Data Lifecycle Management addresses how data is handled from creation through to deletion, specifically in the context of AI systems. This encompasses data classification (identifying sensitive, personal, or confidential data), retention schedules (how long data is kept), access controls (who can use data for AI training or inference), data lineage (tracking where data came from and how it’s transformed), quality assurance processes, and compliant disposal. For AI, this also includes managing training datasets, test datasets, and the data generated by AI systems themselves.
AI systems are data-intensive and can amplify the consequences of poor data management—using outdated data degrades performance, including personal data without proper controls breaches privacy laws, and lacking lineage makes it impossible to trace problems to their source. This dimension assesses how your organisation classifies, manages, and controls data throughout its lifecycle.
Why It Matters
Poor data management leads to compliance breaches, biased models, and operational inefficiencies.
The Challenge of Data Silos
One of the most common barriers to AI readiness is data isolated in silos—where data is fragmented across different systems, departments, or legacy databases. Data silos create several problems for AI:
- Inaccessibility — AI systems cannot access the data they need for training or inference
- Inconsistency — The same data may be stored differently in multiple places, causing quality issues
- Security gaps — Duplicated data creates multiple attack surfaces and compliance challenges
- Inefficiency — Teams cannot share insights or reuse data assets across the organisation
Breaking down data silos requires both technical solutions (unified data platforms, data lakes, integration tools) and governance frameworks (data classification, access controls, ownership policies). This dimension assesses whether your organisation has implemented both aspects.
Further Reading: Breaking Down Data Silos
Microsoft’s white paper “Colocation: Build a Scalable Cloud Foundation for AI” discusses strategies for eliminating data silos through cloud migration:
- Moving databases to cloud platforms with better integration capabilities (page 6)
- Implementing data lineage tracking and quality assurance (page 6)
- Reducing latency and improving performance for AI workloads (page 6)
- Multi-layered security and compliance for cloud-based data (page 11)

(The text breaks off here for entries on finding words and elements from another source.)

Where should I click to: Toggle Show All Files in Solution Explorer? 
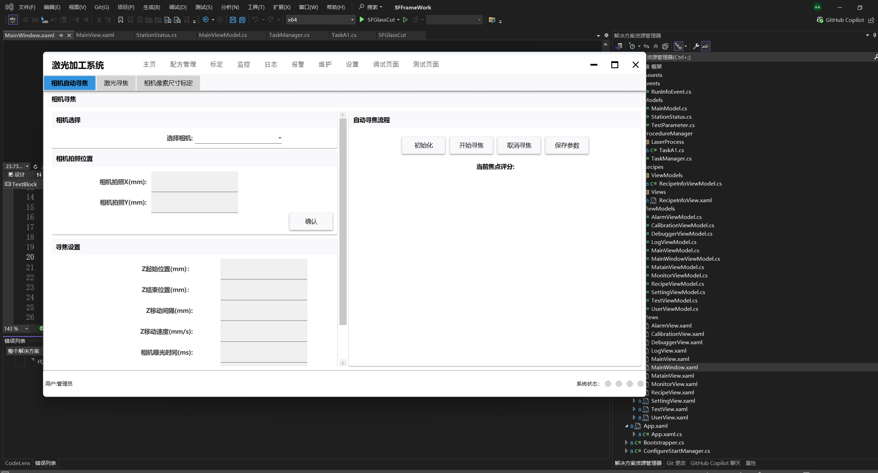pos(665,46)
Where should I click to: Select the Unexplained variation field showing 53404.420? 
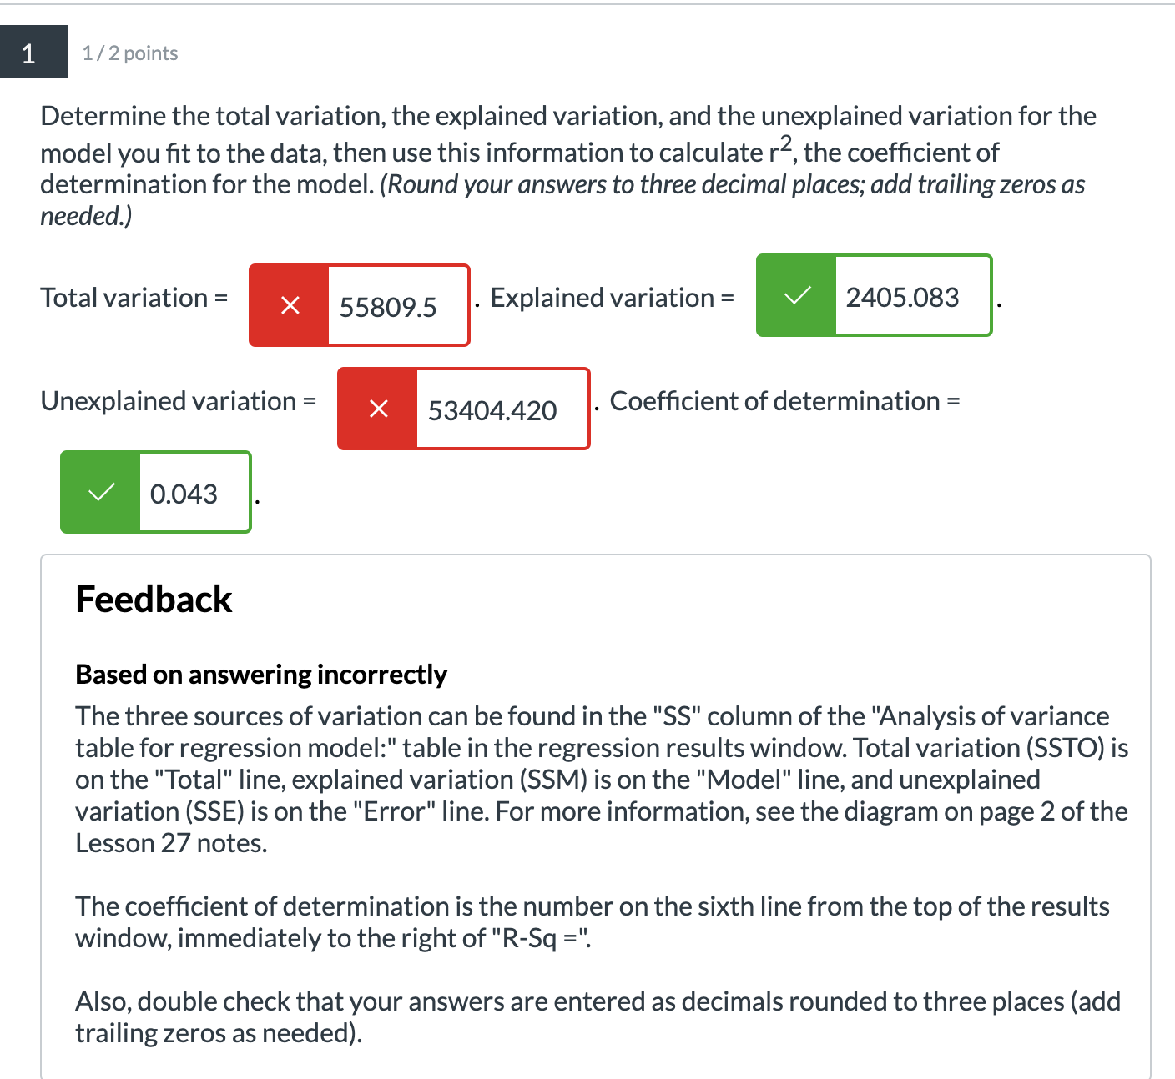(502, 409)
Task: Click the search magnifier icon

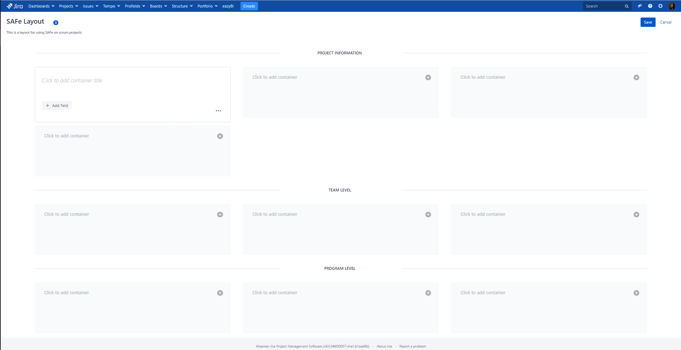Action: click(x=627, y=6)
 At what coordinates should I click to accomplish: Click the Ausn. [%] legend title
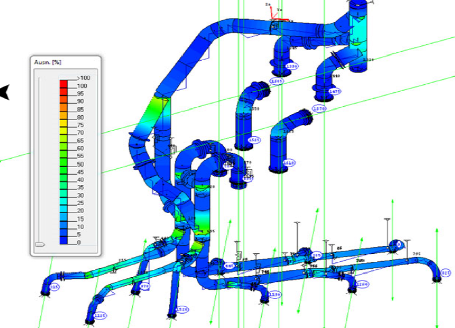48,62
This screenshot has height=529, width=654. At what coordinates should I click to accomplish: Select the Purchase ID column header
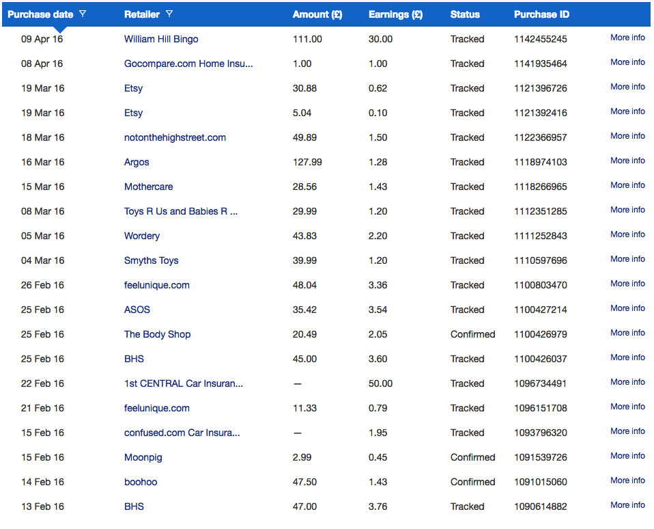541,14
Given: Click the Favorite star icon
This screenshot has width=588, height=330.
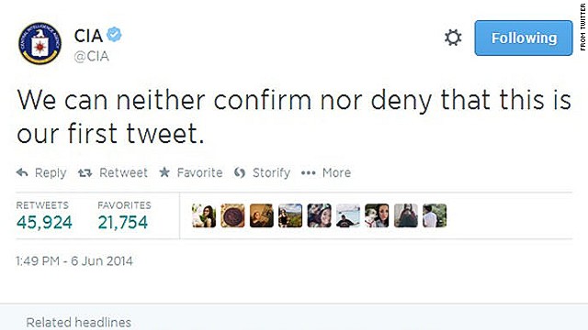Looking at the screenshot, I should tap(164, 172).
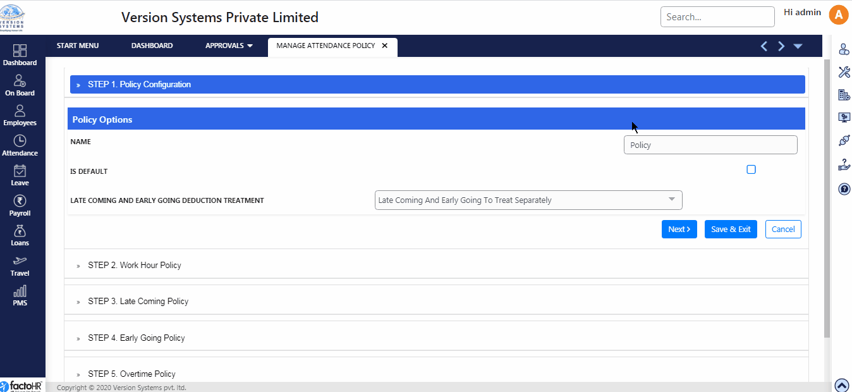Click the Save & Exit button
Image resolution: width=852 pixels, height=392 pixels.
pyautogui.click(x=731, y=230)
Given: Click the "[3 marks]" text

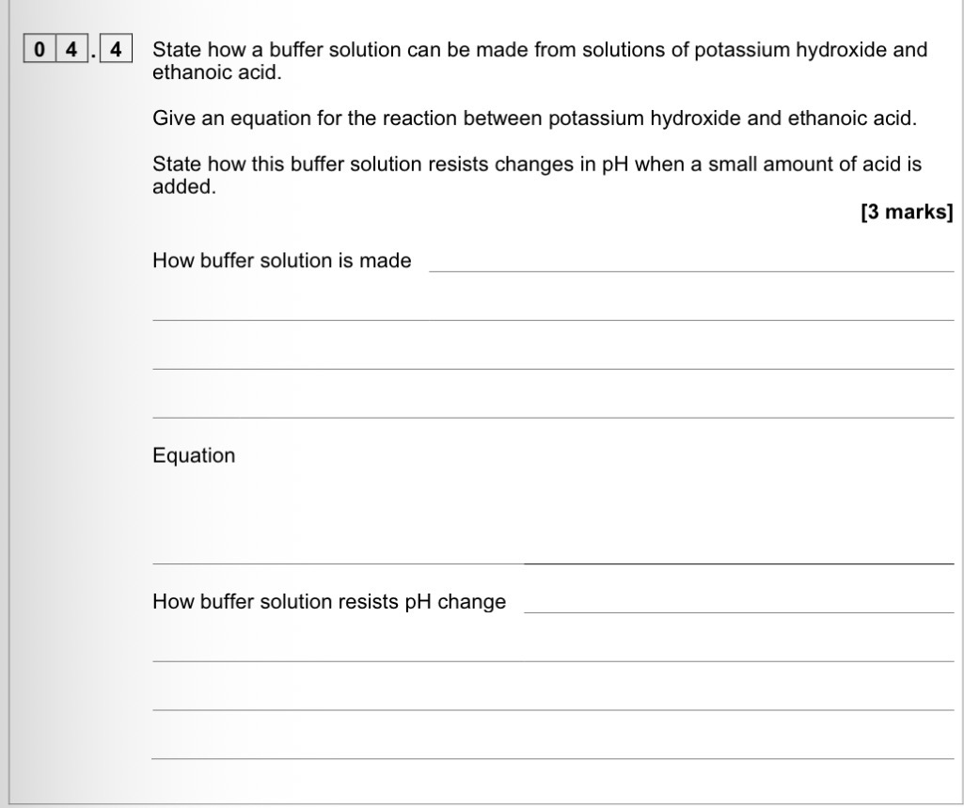Looking at the screenshot, I should point(907,213).
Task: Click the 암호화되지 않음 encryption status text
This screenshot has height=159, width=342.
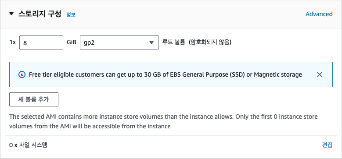Action: click(210, 42)
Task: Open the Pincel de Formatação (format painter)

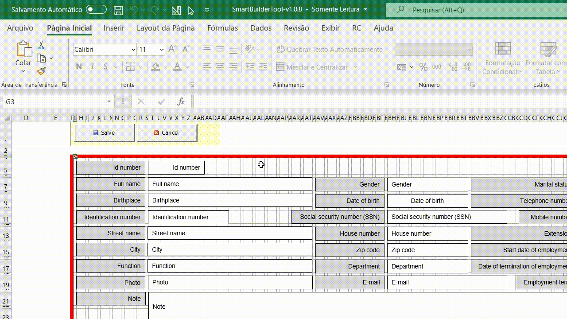Action: 41,71
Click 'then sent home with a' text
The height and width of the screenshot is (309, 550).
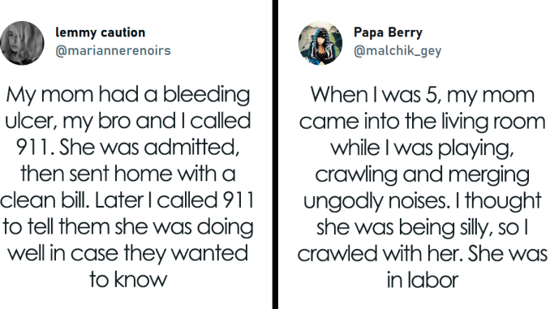pos(128,174)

While cloud infrastructure can help address technical aspects of data silos, organisations must still establish data governance policies, classification schemes, retention schedules, and lifecycle management processes—the capabilities assessed in this dimension.
Maturity Levels
| Basic | Standard | Advanced | Leading |
|---|---|---|---|
| Unmanaged data; no classification or retention policies applied to AI data. | Data classification and retention schedules in place. | Controlled data pipelines with lineage tracking and access controls. | Fully automated data lifecycle management, with continuous compliance and quality assurance. |
See This in Practice
🌱 Net Zero Carbon Tracking
Shows comprehensive data lifecycle management: automated collection from 15 sites, data classification for regulatory reporting, retention schedules aligned with compliance requirements, lineage tracking for carbon calculations, and quality assurance for audit readiness.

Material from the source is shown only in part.